A rapid reversed phase high performance liquid chromatographic method for the determination of docetaxel (Taxotere®) in human plasma using a column switching technique

Abstract

A rapid, simple and sensitive isocratic high performance liquid chromatography (HPLC) method was developed to measure the concentration of docetaxel in plasma samples with UV detection at 227 nm. The method uses a column switching technique with an Ultrasphere C 18 column (75×4.6 mm ID, 3μ, Altex, USA) as clean-up column and a CSC-nucleosil C 8 column (150×4.6 mm ID, 5μ, CSC, Montreal, Canada) as the analytical column. The mobile phase consisted of Phosphate buffer (30 mM, pH=3)-acetonitrile (47:53, v/v) with the flow rates of 1.1 and 1.3 ml min −1 for clean-up and analytical columns, respectively.
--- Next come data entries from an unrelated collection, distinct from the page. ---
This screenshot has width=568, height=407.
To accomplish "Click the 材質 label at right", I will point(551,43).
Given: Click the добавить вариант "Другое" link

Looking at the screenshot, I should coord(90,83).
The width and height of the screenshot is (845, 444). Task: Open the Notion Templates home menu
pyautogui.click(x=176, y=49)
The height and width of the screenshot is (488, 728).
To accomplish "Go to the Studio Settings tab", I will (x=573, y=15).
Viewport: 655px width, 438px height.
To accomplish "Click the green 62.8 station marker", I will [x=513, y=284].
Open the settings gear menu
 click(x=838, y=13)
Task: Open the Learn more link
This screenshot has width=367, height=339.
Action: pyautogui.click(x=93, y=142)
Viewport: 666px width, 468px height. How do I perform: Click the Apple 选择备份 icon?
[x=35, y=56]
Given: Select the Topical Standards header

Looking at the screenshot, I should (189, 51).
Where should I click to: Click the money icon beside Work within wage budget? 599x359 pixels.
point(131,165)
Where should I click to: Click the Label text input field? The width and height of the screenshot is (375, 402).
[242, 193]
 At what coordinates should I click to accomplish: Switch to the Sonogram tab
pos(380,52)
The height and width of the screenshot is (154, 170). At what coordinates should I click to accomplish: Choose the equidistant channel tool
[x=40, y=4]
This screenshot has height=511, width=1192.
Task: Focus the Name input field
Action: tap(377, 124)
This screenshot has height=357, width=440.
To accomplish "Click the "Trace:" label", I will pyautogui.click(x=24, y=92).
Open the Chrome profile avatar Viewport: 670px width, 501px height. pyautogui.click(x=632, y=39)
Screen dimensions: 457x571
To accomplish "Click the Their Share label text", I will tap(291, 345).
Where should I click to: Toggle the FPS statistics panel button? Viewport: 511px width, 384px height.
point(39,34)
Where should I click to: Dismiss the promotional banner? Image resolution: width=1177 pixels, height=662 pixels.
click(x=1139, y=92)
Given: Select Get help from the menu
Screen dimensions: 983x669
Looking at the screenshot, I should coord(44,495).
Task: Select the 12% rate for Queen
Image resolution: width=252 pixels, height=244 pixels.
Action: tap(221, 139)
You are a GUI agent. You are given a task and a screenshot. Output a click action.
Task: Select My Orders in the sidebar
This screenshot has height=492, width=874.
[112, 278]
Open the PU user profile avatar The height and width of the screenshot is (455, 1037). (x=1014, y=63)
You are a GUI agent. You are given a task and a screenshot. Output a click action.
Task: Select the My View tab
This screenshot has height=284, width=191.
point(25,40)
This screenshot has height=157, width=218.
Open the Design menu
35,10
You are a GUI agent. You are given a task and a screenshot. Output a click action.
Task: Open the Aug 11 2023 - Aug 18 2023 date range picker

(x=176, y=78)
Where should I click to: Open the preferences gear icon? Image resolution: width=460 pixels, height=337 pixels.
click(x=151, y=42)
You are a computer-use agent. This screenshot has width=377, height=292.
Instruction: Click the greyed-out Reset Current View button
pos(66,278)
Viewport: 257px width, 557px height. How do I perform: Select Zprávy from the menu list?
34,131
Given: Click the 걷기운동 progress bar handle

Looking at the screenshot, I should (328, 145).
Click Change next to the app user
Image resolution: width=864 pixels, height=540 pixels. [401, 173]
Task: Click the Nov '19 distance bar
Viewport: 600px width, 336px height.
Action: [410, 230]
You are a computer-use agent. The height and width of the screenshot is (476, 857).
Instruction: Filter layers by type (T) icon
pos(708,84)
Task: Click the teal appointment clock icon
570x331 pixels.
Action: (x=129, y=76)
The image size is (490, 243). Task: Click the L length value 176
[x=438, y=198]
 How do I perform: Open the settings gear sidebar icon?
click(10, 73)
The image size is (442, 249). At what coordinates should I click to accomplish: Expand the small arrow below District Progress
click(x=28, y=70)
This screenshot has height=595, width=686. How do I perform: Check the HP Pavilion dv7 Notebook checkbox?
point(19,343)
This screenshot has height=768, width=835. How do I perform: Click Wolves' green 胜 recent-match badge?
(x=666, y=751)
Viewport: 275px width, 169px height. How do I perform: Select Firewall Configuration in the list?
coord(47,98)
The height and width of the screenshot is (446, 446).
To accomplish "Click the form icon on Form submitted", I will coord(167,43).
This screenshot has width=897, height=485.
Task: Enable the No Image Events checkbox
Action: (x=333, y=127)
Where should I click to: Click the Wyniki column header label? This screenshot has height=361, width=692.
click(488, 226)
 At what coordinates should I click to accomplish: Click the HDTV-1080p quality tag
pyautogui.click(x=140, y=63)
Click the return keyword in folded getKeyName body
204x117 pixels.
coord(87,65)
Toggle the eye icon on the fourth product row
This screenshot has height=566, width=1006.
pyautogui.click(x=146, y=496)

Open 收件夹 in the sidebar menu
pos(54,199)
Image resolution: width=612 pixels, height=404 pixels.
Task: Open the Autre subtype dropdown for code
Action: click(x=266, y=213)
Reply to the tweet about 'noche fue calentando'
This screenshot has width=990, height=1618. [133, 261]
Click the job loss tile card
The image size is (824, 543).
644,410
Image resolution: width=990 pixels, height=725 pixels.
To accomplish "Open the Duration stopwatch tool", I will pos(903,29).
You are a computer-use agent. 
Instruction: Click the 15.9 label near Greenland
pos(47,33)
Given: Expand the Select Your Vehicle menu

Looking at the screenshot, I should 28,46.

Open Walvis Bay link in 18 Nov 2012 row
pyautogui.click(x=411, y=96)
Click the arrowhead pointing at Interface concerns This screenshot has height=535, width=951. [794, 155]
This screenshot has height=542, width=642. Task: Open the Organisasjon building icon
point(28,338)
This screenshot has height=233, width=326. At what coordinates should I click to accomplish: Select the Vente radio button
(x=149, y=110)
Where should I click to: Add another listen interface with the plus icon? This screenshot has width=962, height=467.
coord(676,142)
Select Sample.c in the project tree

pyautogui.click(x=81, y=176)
Paclitaxel was used as an internal standard. The plasma samples were extracted using a solid phase extraction method with Ammonium acetate (30 mM, pH=5)-acetonitrile (50:50, v/v) as final eluent. The extraction method showed a recovery of 92% for docetaxel. In this system, the retention times of docetaxel and Paclitaxel were 7.2 and 8.5 min, respectively. The detection limit of docetaxel in plasma is 2.5 ng ml −1. This analytical method has a very good reproducibility (7.2% between-day variability at a concentration of 10 ng ml −1). It is applicable in clinical and pharmacokinetic studies.